You see, resolving the romantic subplot so early and in such a doggone happy manner just leaves the two lovebirds with no way of speaking to one another that isn't full of sickeningly sweet terms of endearment. Harper does try to inject some disagreements to prevent the relationship from going smoothly, but those disagreements are resolved in roughly a page. And then it's back to the oh-Gavins and the oh-Alices.
I know from checking his credentials that this is not Steven Harper's first book, so he really should know better by now: Conflict is the essence of drama. That's like one of the Cardinal Rules of writing. You need conflict to keep things interesting. That's why George R.R. Martin relentlessly tortures his characters. That's why it took like three or four seasons for Shaun and Jules to get together on Psych. That's why the writers of Buffy the Vampire Slayer felt they needed to contrive a poorly-explained reason for Xander to leave Anya at the altar. Conflict.

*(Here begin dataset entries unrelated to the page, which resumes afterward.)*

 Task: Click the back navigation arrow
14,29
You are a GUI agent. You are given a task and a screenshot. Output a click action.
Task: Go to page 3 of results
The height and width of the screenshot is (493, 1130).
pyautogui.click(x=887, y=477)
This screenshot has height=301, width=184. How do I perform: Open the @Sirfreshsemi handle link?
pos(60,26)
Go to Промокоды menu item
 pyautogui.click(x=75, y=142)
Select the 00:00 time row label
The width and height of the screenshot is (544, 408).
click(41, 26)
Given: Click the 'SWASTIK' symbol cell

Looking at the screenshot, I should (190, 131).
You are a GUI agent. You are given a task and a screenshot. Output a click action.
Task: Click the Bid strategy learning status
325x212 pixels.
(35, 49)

|Admittedly not the best example, given how poorly it was handled, but still.|
I will, however, praise the Alice-Gavin plotline for one detail: this a couple that kicks ass. In most action stories with official couples, usually one half of the couple spends a lot of time saving the other half. Not... well, actually Alice does save Gavin a lot, but Gavin also saves her just as much. They basically take turns saving each other, and I really like the way it plays. It makes them like equals, rather than one being superior to the other.
The astute reader may have noticed that I've spent a lot of time talking about the romantic subplot, and that's because, to be honest, the rest of the book is kind of forgettable. I read it a few weeks ago, and all I can remember are how the love plot plays out, a couple of early scenes, the big plot twist 75% of the way through, and the ending.
Now, I wouldn't say that The Doomsday Vault is a bad book. It is by no means a bad book. But it's not going to go down in history as a Steampunk classic either. Still, it's enjoyable and it managed to hold my interest all the way through, so if you enjoy Steampunk and/or zombies, then I would recommend it. Just don't expect to be blown away.